*Short problem*: Can you write out the entries from the start through the line that contains "[x=122, y=351]", swapping every "screenshot" for "screen capture" and leaving everything else unchanged? Leave the pictures out of your answer.
━━ Materials provided
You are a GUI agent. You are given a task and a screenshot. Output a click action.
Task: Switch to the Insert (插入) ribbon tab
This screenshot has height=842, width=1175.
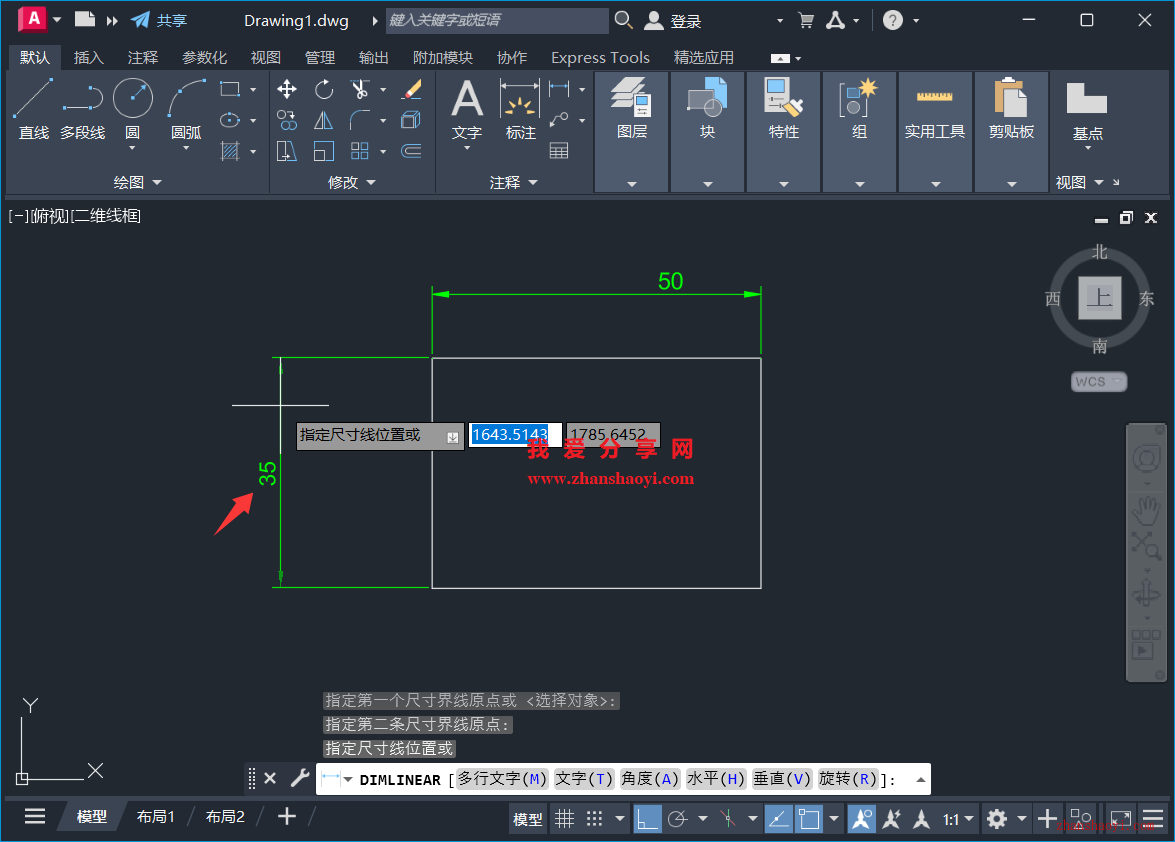[89, 57]
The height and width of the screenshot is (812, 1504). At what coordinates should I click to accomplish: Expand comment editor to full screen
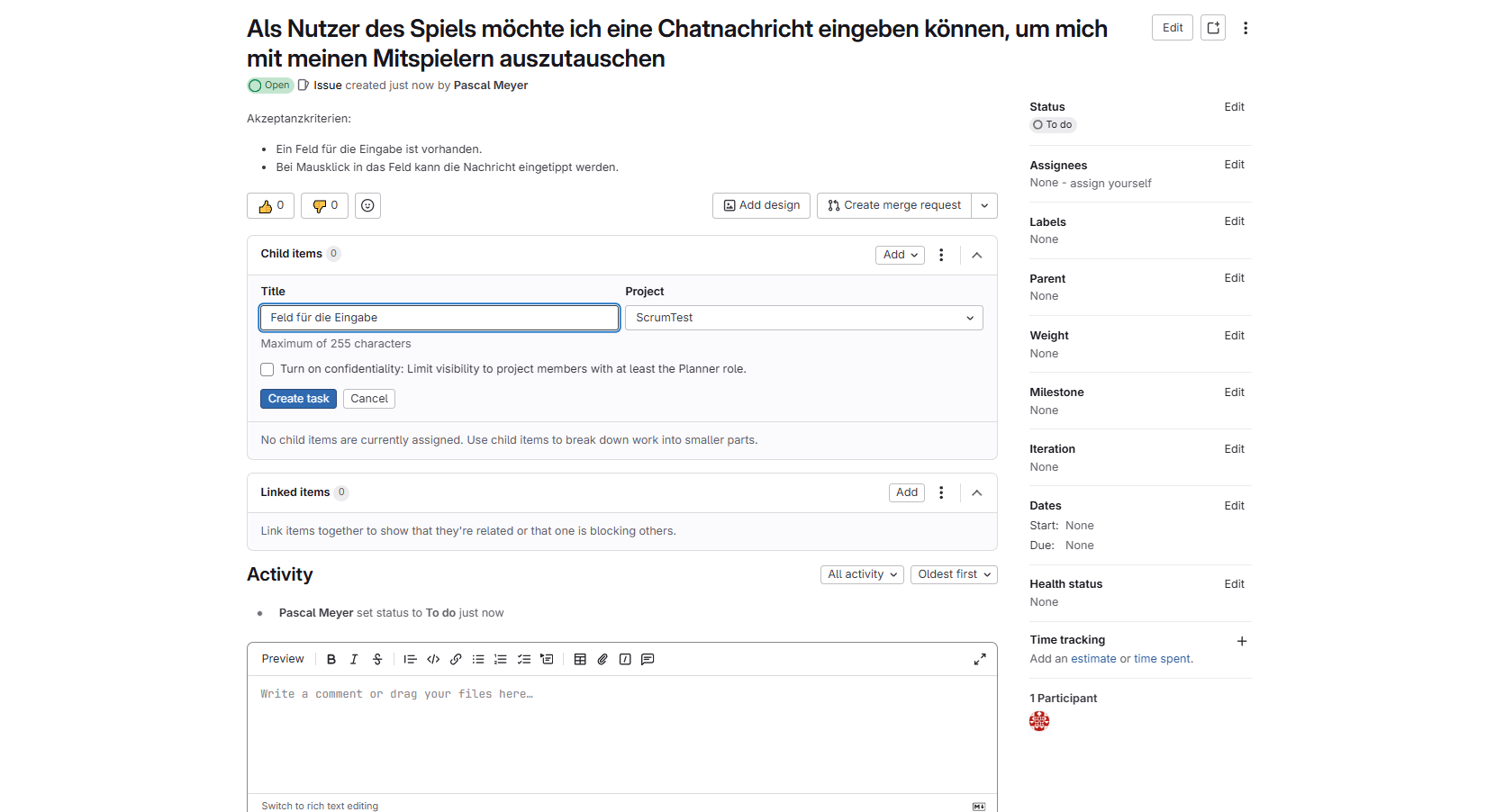[x=980, y=659]
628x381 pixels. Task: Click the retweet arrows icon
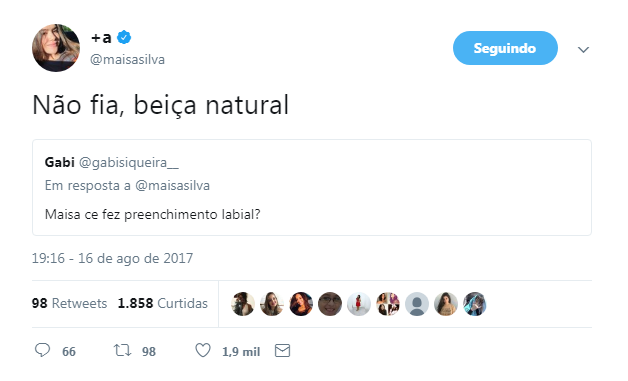[x=122, y=351]
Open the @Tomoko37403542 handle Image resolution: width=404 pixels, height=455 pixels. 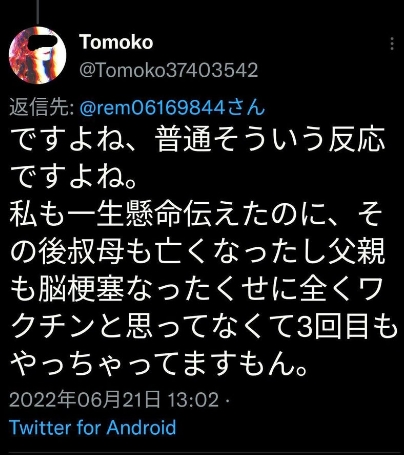click(x=169, y=70)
━━━━
*In response*:
You are a GUI agent. You are given a task and a screen capture. Output a click action.
Task: Switch to the Insert (插入) ribbon tab
This screen capture has height=842, width=1175.
[89, 57]
The height and width of the screen capture is (812, 1504). At what coordinates should I click to accomplish: Expand comment editor to full screen
[x=980, y=659]
628x381 pixels. Task: Click the retweet arrows icon
[x=122, y=351]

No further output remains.